Stated task :: Convert everything from the start of the items down to and including the line containing "point(1252,20)" into a JSON list of strings, one string per line, with blank lines omitted. Leave the pictures out of the list.

Item-finding records:
-----

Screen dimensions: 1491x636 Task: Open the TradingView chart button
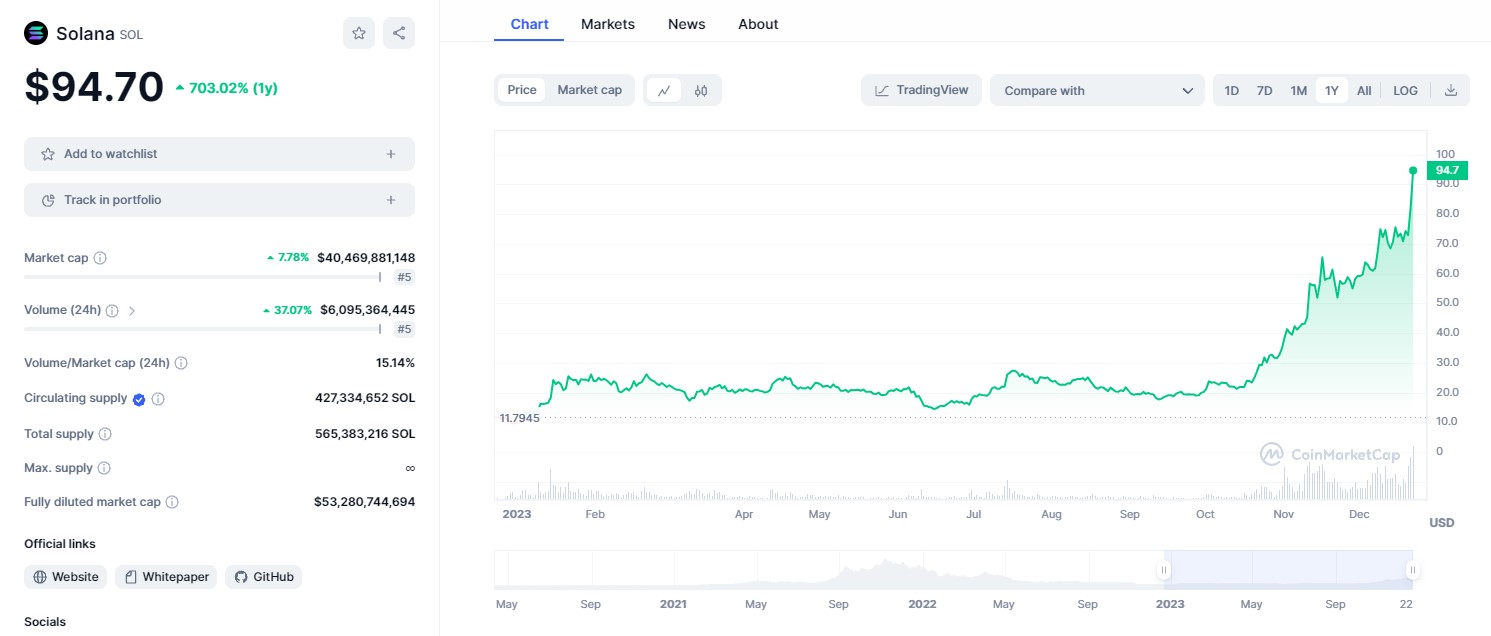click(921, 90)
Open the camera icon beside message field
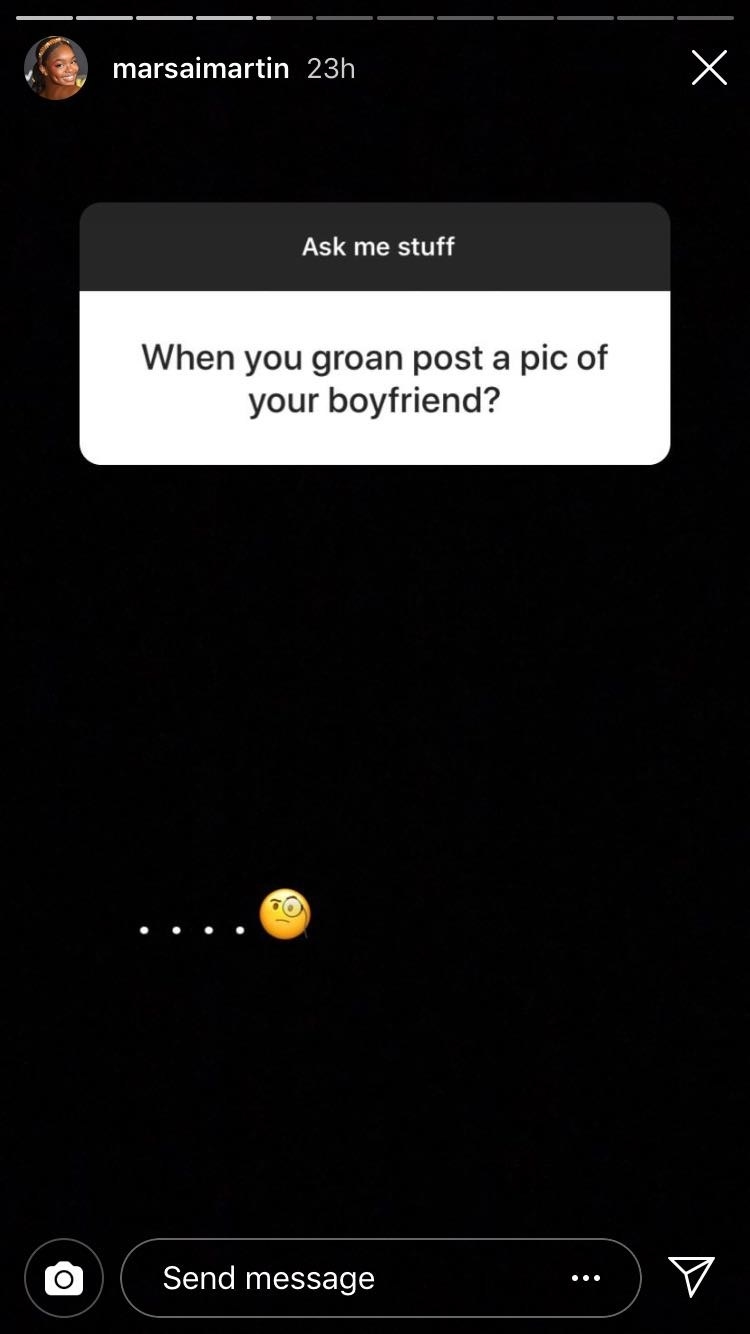Viewport: 750px width, 1334px height. (64, 1278)
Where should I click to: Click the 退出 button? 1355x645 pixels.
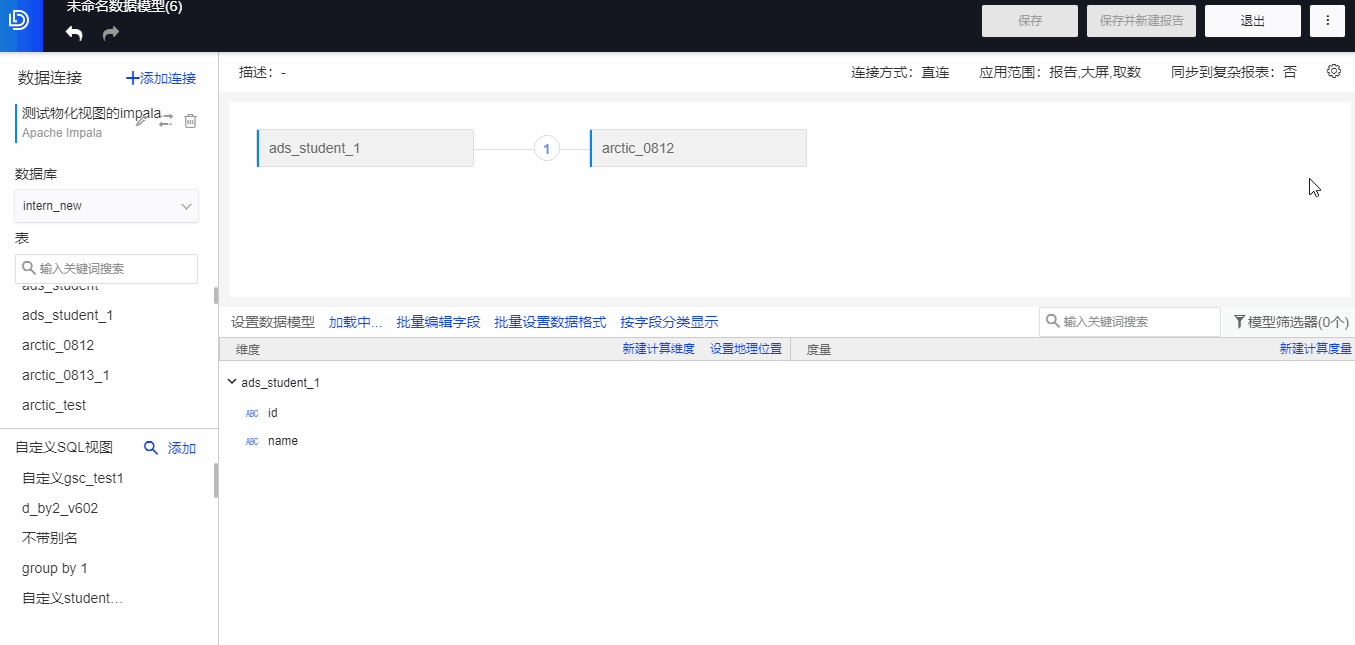point(1252,20)
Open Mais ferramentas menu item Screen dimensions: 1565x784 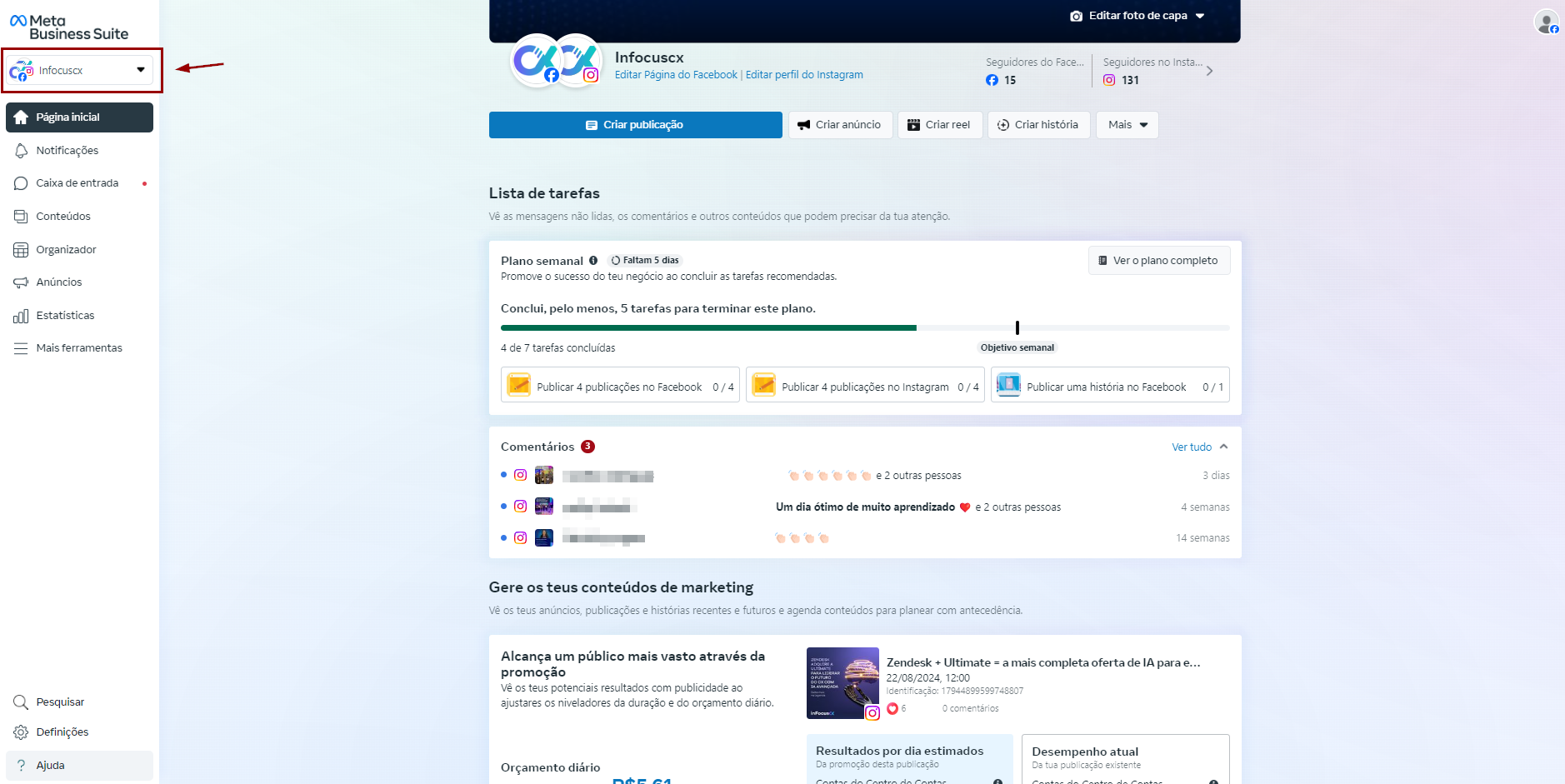pos(79,348)
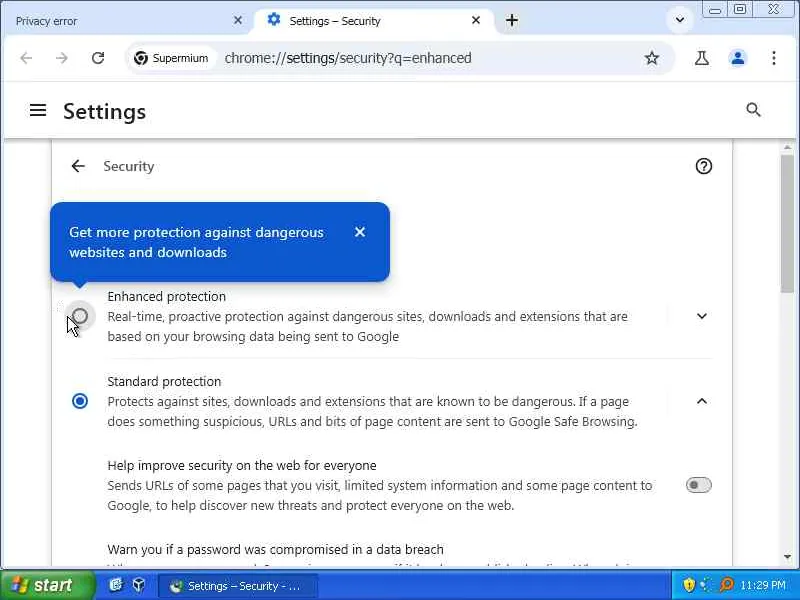Click the reload page icon

click(x=98, y=58)
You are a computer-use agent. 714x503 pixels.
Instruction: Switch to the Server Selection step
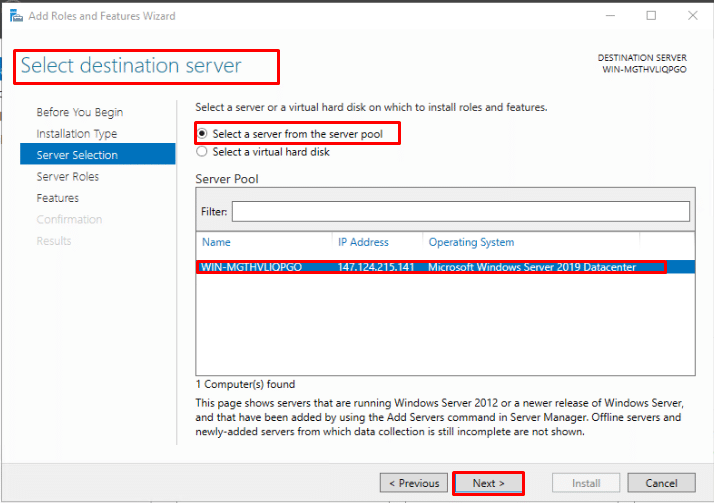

-----

Solution ::
[
  "Screen dimensions: 1491x636 Task: Open the TradingView chart button",
  "click(921, 90)",
  "Open the camera icon beside message field",
  "Viewport: 750px width, 1334px height. (64, 1278)",
  "Where should I click to: Click the 退出 button? 1355x645 pixels.",
  "point(1252,20)"
]